Prompt >> Could you convert everything from the start of the items below down to and including the line that contains "will pyautogui.click(x=360, y=52)." into a JSON list of strings, with one string per line and blank lines left out?

Data provided >>

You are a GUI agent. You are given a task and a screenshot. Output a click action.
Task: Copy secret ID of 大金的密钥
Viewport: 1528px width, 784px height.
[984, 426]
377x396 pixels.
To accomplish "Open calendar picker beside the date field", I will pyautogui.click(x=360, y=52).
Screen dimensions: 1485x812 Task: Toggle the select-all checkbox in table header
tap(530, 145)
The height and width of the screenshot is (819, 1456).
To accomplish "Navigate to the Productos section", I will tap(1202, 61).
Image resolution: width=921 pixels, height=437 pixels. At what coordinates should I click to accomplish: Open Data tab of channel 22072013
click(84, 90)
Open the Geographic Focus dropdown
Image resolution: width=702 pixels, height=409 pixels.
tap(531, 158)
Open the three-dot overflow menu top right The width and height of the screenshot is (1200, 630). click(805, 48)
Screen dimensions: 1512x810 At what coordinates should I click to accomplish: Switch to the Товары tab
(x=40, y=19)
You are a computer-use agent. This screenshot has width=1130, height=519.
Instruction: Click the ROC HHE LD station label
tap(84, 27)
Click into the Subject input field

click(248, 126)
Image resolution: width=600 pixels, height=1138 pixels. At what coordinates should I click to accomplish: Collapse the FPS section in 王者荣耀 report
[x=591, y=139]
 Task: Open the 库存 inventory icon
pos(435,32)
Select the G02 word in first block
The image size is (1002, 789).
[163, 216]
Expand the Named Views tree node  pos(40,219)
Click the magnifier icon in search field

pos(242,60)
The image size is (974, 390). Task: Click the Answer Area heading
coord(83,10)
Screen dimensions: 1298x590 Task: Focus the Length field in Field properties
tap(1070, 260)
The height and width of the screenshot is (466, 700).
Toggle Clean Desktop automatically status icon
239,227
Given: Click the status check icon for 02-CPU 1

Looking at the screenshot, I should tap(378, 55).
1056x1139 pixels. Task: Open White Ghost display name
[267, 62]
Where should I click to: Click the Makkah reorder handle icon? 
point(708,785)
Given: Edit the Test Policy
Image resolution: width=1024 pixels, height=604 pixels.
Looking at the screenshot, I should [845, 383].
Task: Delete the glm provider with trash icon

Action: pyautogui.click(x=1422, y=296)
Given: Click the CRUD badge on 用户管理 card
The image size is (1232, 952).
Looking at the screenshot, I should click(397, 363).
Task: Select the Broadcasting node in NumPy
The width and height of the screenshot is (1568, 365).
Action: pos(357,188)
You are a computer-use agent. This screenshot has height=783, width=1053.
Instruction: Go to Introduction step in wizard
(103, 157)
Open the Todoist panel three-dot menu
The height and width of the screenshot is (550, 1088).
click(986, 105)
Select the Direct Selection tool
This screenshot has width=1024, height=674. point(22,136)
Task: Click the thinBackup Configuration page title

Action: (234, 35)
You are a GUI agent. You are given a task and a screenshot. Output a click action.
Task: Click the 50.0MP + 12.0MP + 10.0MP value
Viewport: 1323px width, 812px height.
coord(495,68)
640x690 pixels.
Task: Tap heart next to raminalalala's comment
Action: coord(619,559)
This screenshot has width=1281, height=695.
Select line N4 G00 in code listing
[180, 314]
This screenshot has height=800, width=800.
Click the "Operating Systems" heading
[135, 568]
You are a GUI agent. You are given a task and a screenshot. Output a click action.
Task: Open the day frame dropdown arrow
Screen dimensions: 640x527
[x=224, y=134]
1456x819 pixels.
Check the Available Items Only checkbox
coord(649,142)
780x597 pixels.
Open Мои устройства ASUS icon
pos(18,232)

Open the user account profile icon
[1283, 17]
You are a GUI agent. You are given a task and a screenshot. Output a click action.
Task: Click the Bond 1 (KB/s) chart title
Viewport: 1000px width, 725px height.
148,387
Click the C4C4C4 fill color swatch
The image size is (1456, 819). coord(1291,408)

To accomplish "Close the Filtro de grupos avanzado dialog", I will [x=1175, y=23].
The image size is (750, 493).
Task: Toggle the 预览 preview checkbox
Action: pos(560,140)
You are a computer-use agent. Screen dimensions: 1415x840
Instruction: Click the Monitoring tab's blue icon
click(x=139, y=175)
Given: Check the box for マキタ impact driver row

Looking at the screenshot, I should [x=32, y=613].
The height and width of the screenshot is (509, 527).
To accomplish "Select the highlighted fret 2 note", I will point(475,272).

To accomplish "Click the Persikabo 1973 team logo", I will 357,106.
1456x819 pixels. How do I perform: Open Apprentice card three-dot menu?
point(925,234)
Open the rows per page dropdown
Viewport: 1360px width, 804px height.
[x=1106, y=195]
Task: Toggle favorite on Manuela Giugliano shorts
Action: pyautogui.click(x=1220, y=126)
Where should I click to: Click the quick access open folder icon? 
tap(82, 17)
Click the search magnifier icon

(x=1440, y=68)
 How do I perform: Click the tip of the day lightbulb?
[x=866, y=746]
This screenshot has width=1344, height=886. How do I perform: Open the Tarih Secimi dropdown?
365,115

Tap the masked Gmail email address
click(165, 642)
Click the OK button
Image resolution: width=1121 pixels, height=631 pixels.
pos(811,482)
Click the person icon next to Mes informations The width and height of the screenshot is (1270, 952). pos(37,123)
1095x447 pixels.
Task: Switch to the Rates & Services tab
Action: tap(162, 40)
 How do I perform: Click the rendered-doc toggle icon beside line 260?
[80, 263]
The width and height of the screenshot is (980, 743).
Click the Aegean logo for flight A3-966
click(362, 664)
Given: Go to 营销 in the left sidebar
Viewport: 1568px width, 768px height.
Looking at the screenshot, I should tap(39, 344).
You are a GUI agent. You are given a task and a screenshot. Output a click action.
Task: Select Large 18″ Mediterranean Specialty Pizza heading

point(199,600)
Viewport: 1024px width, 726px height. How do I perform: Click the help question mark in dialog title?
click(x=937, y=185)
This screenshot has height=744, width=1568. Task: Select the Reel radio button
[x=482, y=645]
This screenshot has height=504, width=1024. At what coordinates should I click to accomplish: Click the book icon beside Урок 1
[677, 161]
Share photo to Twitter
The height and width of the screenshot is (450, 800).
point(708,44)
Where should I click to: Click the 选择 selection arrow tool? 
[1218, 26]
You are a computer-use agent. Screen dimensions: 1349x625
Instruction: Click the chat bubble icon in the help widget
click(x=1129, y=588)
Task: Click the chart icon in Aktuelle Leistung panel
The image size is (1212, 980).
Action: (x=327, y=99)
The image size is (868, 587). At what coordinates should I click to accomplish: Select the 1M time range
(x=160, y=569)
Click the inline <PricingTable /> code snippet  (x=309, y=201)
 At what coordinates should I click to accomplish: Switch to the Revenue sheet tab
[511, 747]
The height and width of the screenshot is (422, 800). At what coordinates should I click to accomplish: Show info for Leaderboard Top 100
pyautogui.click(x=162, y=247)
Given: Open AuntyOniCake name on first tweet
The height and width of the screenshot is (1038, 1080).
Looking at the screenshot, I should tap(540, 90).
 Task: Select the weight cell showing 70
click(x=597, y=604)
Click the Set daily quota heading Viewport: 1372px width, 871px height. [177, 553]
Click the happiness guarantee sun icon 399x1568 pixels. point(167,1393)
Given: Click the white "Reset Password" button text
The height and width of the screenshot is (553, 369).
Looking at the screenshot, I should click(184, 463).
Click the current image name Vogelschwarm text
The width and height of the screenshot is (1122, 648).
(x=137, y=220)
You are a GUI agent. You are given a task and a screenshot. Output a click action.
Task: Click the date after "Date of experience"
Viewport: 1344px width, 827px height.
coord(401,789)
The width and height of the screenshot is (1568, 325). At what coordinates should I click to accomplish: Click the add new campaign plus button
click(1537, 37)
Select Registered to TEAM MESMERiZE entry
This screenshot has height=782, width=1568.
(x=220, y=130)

Task solution >>
[
  "You are a GUI agent. You are given a task and a screenshot. Output a click action.",
  "Task: Copy secret ID of 大金的密钥",
  "Viewport: 1528px width, 784px height.",
  "[984, 426]",
  "377x396 pixels.",
  "To accomplish \"Open calendar picker beside the date field\", I will pyautogui.click(x=360, y=52)."
]